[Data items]
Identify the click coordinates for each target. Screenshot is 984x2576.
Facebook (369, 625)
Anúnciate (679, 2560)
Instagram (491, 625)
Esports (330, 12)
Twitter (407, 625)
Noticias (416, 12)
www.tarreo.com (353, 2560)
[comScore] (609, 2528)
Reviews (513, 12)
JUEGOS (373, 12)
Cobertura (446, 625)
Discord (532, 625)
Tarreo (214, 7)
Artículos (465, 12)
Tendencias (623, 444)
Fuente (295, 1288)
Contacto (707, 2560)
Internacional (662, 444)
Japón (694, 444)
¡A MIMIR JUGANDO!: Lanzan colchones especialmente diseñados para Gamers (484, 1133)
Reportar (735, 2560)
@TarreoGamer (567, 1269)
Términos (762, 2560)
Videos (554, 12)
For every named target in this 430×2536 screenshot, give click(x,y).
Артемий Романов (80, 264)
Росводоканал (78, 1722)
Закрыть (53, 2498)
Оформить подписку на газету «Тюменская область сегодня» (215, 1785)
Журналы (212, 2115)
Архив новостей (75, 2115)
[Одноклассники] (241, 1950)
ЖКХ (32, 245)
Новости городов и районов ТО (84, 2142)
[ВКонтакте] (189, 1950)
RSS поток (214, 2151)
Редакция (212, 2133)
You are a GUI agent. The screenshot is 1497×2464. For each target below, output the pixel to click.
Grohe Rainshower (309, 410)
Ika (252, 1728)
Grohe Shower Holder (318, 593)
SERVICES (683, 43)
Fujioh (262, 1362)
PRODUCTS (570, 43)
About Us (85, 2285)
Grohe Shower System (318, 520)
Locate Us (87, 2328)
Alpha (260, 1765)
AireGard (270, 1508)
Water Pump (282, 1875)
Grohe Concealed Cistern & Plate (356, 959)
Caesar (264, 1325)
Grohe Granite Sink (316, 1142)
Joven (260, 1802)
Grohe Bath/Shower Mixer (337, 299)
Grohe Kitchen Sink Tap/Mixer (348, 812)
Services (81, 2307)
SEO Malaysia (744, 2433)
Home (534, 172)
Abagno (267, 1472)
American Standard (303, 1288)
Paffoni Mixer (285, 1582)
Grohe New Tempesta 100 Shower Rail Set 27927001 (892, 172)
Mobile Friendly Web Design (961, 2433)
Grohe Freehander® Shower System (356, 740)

- [Exercise]
Every line above carrying the word "target" needs to be shown.

- [Response below]
Identify the click coordinates for each target. Screenshot is 984x2576.
For every named target in this 430×2536 screenshot, give click(x,y).
You are a GUI agent. The screenshot is 1497×2464. For each target below, output the pixel to click.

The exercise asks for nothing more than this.